Ao anistiar todos aqueles que haviam cometido, entre 1961 e 1979, "crimes políticos e conexos", a lei beneficiou ao mesmo tempo os perseguidores e os perseguidos, os prisioneiros e seus torturadores. Ela permitiu a estes últimos que escapassem da justiça. Votada seis anos antes do fim da ditadura, para a grande satisfação dos opositores da época que a saudaram como uma vitória, a anistia fora vista como o anúncio do retorno progressivo à democracia.
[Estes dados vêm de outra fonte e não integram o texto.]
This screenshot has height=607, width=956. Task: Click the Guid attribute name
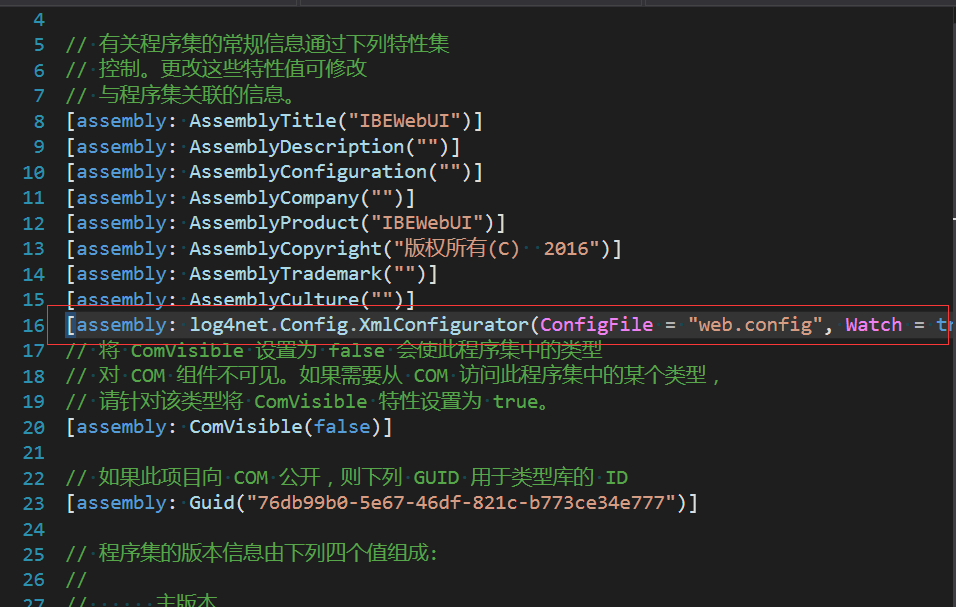pos(212,503)
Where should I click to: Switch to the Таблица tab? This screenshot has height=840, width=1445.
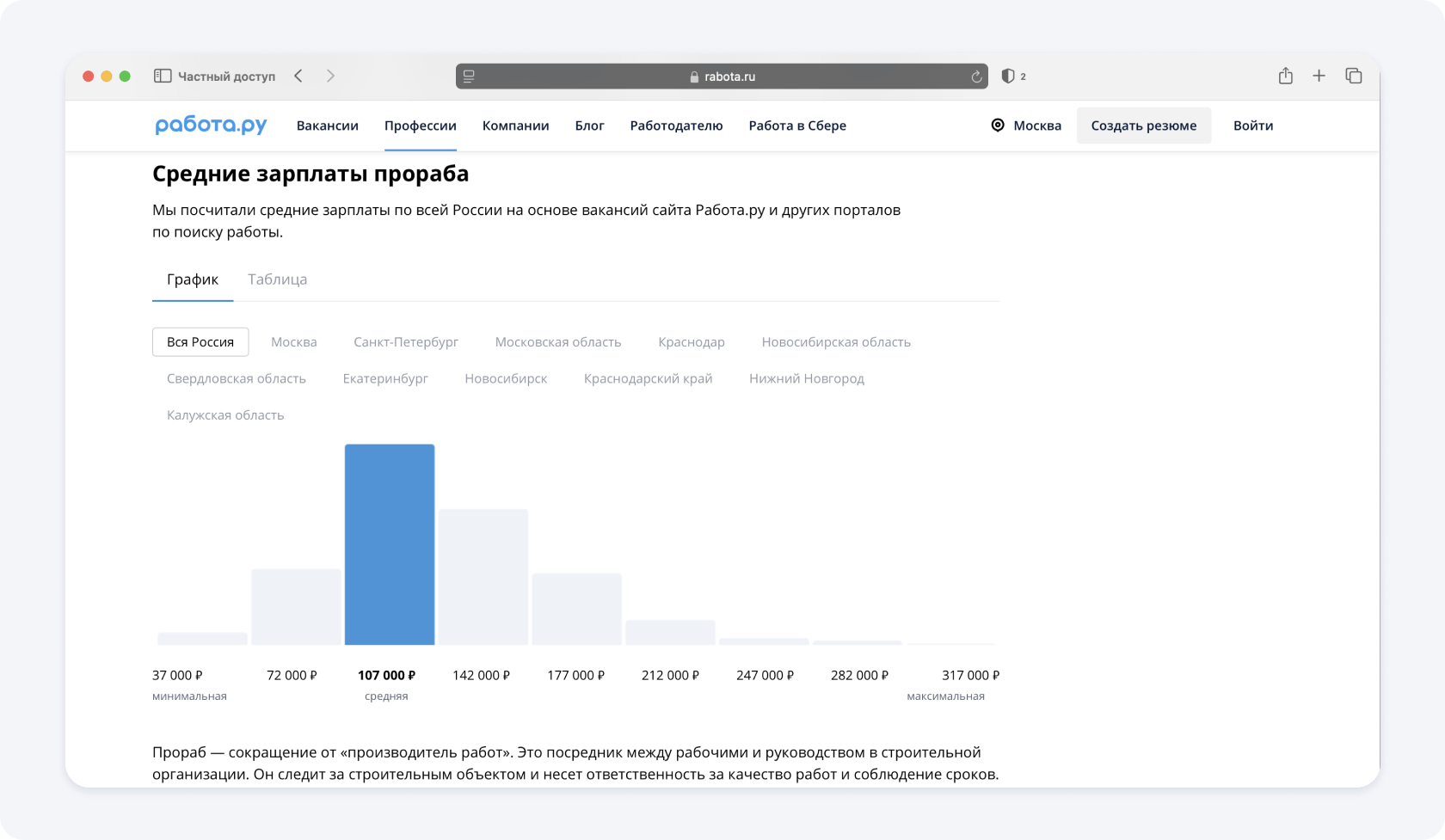coord(277,279)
Desde então, o país nunca realmente debateu as sequelas desse período.

Na Argentina e no Chile, onde reinaram ditaduras ainda mais ferozes, os governos posteriores consideraram como ilegítimas, em nome da justiça, as anistias decididas pelos militares, vendo-as como "auto-anistias". Na Argentina, onde a lei foi abolida, militares autores de crimes foram julgados e condenados. No Chile, a lei sobreviveu, mas criminosos também responderam à justiça.

No Brasil, cerca de 400 opositores da ditadura morreram ou desapareceram. Suas famílias, para quem o passado "não passa", exigem que sejam esclarecidas essas tragédias em nome do direito à verdade histórica. Elas exigem a abertura dos arquivos militares. O exército resiste, afirmando que estes foram queimados ou perdidos. Essas famílias criticam o presidente Lula por ele nunca ter aceitado recebê-las. Suas opiniões têm cada vez mais repercussão.

A forma como esse caso progredirá neste ano eleitoral, crucial para o governo, mostrará se o Brasil está pronto para encarar seu passado de frente, fortalecendo ainda mais sua democracia.